Extract: Abroad in Japan by Chris Broad

In this extract from the no. 1 Sunday Times bestseller, Abroad in Japan, Chris Broad describes arriving in rural Japan aged 22 for his first teaching placement in the country that would become his home for the next decade

Chris Broad
Image credit: Victoria Ford/Penguin

August, 2012.

With the intense honeymoon period of the three-day Tokyo induction at an end, everyone I’d ever met or befriended was abruptly whisked away, never to be seen again.

Some were sent off on bullet trains to exotic cities like Osaka, Himeji and Kobe – presumably to eat the wagyu beef that I’d hoped to be eating. The less lucky ones were bundled on to coaches heading to Tokyo’s less exotic neighbouring prefectures of Chiba and Saitama. As each semi-familiar face faded into the distance, any sense of security I’d felt faded too.

As for me, I was escorted on to a minibus to Haneda airport for a one-hour flight north to Yamagata. I was joined by just one other JET colleague, a shy but friendly guy from Colorado called Mark, and our Japanese minder, who would be hand-delivering us to our Japanese colleagues in what felt like some kind of glamorous prisoner exchange.

As our plane took off, I started to feel increasingly nervous. It wouldn’t be long before I was standing in a school, trying to present myself as a teacher. To reassure myself, I dug into my pocket and pulled out my now tattered and torn employment letter.

There was one line written by my Yamagata-based JET coordinator that I kept returning to.

‘Congratulations, Chris, you’ve won the Japan location lottery.’

I gazed at the words with a growing sense of dread.

The odds that I was about to arrive somewhere exciting felt impossibly remote. In the anxiety-riddled days leading up to my journey to Japan, I’d frantically attempted to learn as much as I could about Yamagata, the rural prefecture I’d shortly be calling home for the next few years of my life.

A Wikipedia search on the region and its population of 500,000 inhabitants had yielded just one result: ‘Yamagata is famous for its high yield of cherries.’

Outstanding.

There was no mention of landmarks, festivals or anything of cultural or historic value.

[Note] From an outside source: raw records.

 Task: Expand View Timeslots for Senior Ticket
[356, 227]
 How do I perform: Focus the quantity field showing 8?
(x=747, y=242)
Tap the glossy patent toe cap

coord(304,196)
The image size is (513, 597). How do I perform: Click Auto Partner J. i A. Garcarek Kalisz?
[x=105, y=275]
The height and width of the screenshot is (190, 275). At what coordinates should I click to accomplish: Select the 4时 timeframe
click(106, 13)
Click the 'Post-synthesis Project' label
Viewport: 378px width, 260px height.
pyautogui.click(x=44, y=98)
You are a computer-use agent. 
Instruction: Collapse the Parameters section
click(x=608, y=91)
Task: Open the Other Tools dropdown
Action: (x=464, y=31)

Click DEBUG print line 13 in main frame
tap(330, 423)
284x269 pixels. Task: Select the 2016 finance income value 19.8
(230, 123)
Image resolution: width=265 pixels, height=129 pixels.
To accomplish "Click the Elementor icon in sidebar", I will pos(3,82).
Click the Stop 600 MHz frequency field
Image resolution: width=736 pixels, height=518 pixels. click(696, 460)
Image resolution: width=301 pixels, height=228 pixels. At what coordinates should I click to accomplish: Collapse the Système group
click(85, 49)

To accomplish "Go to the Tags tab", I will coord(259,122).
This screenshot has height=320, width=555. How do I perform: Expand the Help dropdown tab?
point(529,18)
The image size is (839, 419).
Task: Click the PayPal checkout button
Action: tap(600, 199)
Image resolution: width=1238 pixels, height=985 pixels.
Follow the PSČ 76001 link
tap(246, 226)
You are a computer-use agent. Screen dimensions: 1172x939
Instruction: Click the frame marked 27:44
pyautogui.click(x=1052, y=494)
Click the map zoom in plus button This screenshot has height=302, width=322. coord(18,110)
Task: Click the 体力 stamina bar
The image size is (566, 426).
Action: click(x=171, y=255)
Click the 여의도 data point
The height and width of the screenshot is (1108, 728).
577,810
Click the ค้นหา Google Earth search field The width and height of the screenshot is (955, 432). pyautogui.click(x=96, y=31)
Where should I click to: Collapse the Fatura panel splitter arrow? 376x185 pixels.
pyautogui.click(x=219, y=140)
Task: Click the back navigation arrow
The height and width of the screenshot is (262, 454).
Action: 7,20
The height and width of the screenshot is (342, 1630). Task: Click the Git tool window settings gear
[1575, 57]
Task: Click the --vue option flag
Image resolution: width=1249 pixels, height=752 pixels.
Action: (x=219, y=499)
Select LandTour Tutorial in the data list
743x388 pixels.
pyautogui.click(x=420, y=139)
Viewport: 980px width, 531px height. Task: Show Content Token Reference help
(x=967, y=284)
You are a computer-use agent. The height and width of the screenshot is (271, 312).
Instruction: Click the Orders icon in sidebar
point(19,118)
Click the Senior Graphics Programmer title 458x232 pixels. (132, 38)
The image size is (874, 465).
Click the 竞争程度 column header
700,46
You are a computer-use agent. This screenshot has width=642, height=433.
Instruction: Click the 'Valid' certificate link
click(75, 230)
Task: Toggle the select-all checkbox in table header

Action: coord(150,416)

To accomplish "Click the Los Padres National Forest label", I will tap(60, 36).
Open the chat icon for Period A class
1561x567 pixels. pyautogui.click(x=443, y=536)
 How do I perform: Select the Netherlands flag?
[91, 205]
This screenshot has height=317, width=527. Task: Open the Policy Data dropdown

But thank goodness there were cherries. They’d see me through.

I began to overanalyse the excessively positive tone of my letter. Perhaps it was little more than a ruse to sugarcoat the uncomfortable truth that I was off to Japan’s worst region.

My concern growing, I distracted myself by peering out of the window. We were flying over the stunning Ou mountain range which runs like a spine down central Japan. The country’s longest mountain range, at 500 kilometres, it would soon become the physical barrier between me and everyone I knew. The mountains were undeniably beautiful, with sharp, rocky peaks giving way to endless luscious forests. While most images synonymous with Japan are either Tokyo’s urban sprawl or Kyoto’s red-lacquered shrines, in reality, 70 per cent of Japan’s surface area consists of mountains and forests. Its mountainous landscape is the reason so much of the country’s population is crammed into the plains in between, giving rise to the concrete megacities of Tokyo, Nagoya and Osaka.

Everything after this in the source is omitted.